I will put enmity between you and the woman,
he shall bruise your head,
and you shall bruise his heel.”
In the beginning, Adam and Eve were given authority to rule over all creation on behalf of God. But they were in a trial period to show their faithfulness to God, in the garden, to cultivate it and slowly make the city of God. The serpent knew that they were on probation he tempted them in the garden. Despite God’s faithfulness to them, Adam and Eve did not reciprocate but failed the test. They immediately knew that they had broken trust with their creator, and decided to hide. But God summoned them, interrogated them, and as a perfectly just judge, began to pronounce the verdict and sentence.
The passage here is God’s third verdict pronounced as judge: God addresses the subversive serpent, in order to officially declare holy war. He will bring vengeance and strike back against the rebels. There will be a struggle between their offspring. Though Satan may battle, he will lose the war, and any who follow after the serpent –the offspring of the serpent—will be crushed. The families of humanity will belong either to the serpent or to the woman.
The word ‘offspring’ has two senses. First, the sense of any born in that lineage, a family line of faithful people and a family line of unfaithful people. Those who are unfaithful can say that in some sense, Satan is their father. But second, the offspring is singular. There will be one offspring who will bring the war to a climactic end. There is one specific person who will put his enemies under his feet.
This is a summary of the gospel. While there is a widespread rebellion and oppression, God has promised deliverance to those who return to him. This pronouncement of curse upon the serpent is the good news of the gospel, since it announces a righteous deliverer will show compassion on the oppressed and bring justice.

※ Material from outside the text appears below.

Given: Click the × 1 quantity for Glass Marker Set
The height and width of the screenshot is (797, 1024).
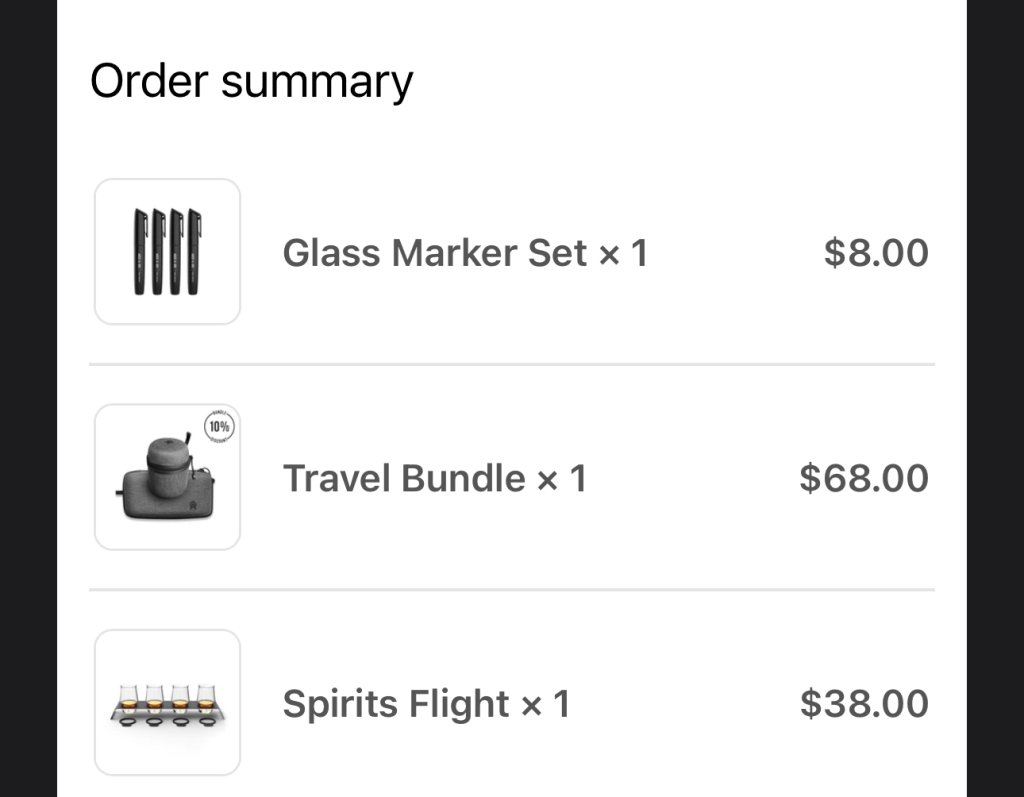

Adam and Eve received grace that day, because they trusted that simple gospel God preached to them. Despite the limitations of their understanding, they responded by putting their hope in the fact that someday someone would come, who, unlike them, will successfully pass the test of faithfulness and will save them completely from sin and sorrow. They are considered saints because they looked forward to Jesus Christ, in faith.
And so we, the church, wait for our Savior to return to us.
Revelation 22:20-21: He who testifies to these things says, “Surely I am coming soon.” Amen. Come, Lord Jesus! The grace of the Lord Jesus be with all the saints. Amen.